As part of the 2008 DBA class we're teaching down here in Melbourne, I did a demo of using predicates and file targets with extended events, so I want to blog the script for people to play with.

For background info on extended events see:

In this scenario, I'd like to track queries that make heavy usage of the CPU on my system.

First off I'll create a test database to play with.

USE MASTER;
GO
IF DATABASEPROPERTYEX ('production', 'Version') > 0 DROP DATABASE production;
GO

CREATE DATABASE production;
GO
USE production;
GO

CREATE TABLE t1 (c1 INT IDENTITY, c2 UNIQUEIDENTIFIER ROWGUIDCOL DEFAULT NEWID(), c3 CHAR (5000) DEFAULT 'a');
CREATE CLUSTERED INDEX t1_CL ON t1 (c1);
CREATE NONCLUSTERED INDEX t1_NCL ON t1 (c2);
GO

SET NOCOUNT ON;
INSERT INTO t1 DEFAULT VALUES;
GO 1000

– Get the database ID to plug into the event session
SELECT DB_ID ('production');
GO

Notice that I grabbed the database ID of the new database I created, as I'll need that when defining the extended event predicate.

IF EXISTS (SELECT * FROM sys.server_event_sessions WHERE name = 'EE_ExpensiveQueries')
   DROP EVENT SESSION EE_ExpensiveQueries ON SERVER;
GO

CREATE EVENT SESSION EE_ExpensiveQueries ON SERVER
ADD EVENT sqlserver.sql_statement_completed
   (ACTION (sqlserver.sql_text, sqlserver.plan_handle)
      WHERE sqlserver.database_id = 18 /*DBID*/  AND cpu > 10 /*total ms of CPU time*/)
ADD TARGET package0.asynchronous_file_target
   (SET FILENAME = N'C:\SQLskills\EE_ExpensiveQueries.xel', METADATAFILE = N'C:\SQLskills\EE_ExpensiveQueries.xem')
WITH (max_dispatch_latency = 1 seconds);
GO

I'm monitoring the event that fires whenever a statement completes, and I'm filtering by database ID (make sure you plug in the correct database ID when you try this yourself) and by the number of milliseconds of CPU time the statement used.

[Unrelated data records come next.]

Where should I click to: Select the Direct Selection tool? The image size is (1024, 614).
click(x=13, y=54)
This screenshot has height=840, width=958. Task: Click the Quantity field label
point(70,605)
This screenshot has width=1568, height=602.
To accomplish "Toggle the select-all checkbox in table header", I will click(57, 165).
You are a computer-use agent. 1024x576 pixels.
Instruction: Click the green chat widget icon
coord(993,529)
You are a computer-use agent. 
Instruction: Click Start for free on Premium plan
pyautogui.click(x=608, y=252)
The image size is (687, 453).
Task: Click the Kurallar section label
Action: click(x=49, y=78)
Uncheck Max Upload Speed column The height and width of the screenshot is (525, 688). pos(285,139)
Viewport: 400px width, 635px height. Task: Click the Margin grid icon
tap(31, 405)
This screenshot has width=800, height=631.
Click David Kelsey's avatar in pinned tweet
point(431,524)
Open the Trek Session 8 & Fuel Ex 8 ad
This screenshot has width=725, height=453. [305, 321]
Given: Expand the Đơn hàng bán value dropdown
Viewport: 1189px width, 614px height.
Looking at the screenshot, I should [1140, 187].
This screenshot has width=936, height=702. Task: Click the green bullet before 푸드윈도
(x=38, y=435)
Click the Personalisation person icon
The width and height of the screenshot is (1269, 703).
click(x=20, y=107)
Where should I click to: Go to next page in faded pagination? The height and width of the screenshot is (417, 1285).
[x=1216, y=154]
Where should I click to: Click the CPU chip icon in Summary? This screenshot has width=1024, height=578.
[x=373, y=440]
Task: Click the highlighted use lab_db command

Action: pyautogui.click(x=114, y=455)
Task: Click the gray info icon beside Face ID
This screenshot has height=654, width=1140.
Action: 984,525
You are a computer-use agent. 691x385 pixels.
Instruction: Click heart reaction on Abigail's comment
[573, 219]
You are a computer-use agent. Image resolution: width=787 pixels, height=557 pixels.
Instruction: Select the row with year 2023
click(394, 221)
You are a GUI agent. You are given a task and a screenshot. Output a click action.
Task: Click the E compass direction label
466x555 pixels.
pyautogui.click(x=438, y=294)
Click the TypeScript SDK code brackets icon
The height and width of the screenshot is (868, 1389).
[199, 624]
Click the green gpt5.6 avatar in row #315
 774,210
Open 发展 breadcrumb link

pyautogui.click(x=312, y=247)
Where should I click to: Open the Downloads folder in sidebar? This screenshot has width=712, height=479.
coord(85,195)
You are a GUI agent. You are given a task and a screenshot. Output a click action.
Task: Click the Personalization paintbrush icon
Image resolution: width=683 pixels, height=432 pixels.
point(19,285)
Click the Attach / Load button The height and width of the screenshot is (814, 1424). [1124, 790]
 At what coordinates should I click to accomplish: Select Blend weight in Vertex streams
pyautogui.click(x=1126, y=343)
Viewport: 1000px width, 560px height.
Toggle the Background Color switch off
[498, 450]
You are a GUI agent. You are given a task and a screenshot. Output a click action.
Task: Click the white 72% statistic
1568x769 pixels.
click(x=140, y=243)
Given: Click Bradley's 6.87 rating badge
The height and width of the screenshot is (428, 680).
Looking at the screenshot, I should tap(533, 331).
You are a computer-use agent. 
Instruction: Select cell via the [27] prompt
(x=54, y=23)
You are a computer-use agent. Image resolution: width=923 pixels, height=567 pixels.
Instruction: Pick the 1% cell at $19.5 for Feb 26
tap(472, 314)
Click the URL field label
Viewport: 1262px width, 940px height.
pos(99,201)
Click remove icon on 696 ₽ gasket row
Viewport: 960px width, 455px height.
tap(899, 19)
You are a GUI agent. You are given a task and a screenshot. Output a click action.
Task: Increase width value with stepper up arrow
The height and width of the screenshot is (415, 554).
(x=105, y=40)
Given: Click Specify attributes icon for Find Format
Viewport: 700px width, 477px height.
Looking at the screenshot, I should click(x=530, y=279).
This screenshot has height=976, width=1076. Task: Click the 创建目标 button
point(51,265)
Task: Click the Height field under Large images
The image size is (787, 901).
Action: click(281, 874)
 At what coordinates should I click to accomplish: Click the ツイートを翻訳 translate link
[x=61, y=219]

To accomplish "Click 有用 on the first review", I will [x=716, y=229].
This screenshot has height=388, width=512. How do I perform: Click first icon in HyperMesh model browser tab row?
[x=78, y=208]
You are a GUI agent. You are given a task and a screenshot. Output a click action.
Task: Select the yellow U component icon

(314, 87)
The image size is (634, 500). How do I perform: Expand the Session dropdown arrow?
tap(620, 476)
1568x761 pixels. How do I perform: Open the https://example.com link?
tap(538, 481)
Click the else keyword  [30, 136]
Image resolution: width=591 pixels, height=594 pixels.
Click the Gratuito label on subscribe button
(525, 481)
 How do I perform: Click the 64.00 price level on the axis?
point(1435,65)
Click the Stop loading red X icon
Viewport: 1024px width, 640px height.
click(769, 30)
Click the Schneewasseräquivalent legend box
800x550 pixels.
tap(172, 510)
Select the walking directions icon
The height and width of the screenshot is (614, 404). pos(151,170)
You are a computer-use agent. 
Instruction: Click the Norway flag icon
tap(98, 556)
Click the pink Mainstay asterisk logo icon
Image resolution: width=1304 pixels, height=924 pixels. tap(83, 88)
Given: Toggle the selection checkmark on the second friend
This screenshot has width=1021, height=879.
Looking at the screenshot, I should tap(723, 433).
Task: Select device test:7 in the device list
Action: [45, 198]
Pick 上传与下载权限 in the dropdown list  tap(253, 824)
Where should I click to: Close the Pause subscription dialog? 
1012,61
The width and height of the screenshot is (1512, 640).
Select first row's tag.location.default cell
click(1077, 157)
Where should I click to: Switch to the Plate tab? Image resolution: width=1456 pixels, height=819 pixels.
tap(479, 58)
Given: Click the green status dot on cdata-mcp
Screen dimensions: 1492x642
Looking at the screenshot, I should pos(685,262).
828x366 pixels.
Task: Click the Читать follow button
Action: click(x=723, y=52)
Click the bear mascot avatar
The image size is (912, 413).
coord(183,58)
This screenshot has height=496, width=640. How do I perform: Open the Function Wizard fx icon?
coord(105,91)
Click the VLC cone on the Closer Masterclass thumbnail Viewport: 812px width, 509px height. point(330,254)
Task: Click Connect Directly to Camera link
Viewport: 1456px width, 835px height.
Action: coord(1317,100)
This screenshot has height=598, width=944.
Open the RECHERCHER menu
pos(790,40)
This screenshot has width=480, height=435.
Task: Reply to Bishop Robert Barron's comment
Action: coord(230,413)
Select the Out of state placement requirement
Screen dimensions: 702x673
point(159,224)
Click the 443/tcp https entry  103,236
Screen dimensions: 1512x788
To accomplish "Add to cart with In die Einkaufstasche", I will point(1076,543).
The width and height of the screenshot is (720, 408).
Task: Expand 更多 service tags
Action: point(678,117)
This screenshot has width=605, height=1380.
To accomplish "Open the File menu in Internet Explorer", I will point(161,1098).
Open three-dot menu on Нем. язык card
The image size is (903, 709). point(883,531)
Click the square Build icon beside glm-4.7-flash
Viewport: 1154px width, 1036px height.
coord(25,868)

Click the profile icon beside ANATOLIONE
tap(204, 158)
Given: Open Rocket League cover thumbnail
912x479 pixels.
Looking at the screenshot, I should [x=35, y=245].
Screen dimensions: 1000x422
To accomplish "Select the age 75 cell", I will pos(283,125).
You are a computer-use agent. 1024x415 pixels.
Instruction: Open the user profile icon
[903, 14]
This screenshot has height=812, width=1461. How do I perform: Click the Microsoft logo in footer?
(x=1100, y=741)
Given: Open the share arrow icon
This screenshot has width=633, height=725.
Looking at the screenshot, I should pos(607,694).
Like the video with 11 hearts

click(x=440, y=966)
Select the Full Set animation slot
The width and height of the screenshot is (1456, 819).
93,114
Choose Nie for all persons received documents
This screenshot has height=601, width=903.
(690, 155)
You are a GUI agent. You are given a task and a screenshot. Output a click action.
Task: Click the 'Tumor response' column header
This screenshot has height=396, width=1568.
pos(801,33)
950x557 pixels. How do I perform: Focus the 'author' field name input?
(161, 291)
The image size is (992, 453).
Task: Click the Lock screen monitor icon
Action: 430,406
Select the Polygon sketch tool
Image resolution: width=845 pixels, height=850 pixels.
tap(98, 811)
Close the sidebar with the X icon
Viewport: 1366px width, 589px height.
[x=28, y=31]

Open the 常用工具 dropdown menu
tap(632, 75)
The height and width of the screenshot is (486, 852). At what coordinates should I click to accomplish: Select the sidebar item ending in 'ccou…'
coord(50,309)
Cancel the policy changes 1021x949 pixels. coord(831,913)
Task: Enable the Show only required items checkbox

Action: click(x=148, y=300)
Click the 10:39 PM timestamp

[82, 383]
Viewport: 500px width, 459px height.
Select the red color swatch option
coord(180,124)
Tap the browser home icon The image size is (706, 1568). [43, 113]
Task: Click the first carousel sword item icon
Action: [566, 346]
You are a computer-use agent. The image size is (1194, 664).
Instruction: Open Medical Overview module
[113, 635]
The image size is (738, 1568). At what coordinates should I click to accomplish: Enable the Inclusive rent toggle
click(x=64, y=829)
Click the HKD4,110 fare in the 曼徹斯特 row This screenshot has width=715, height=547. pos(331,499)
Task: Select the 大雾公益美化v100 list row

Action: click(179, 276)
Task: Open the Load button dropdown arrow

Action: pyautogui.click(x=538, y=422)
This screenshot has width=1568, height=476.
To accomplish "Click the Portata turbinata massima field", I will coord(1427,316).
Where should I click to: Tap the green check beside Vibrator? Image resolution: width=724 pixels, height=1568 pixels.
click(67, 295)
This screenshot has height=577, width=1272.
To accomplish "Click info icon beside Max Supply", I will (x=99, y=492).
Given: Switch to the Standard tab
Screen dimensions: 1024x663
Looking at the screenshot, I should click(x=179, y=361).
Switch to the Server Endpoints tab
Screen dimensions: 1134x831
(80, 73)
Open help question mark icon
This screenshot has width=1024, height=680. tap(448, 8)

Note: when using predicates you should always make sure that you order the predicate tests such that the most restrictive predicates (those most likely to evaluate to false) are first in the list, so the predicate evaluation 'short-circuits' as quickly as possible (a standard programming practice with boolean logic). I'm also using a file target, just to show how it can be done, instead of the ring buffer which is commonly used for extended events demos.

Now I'm going to turn on the event session and do some queries in the production database.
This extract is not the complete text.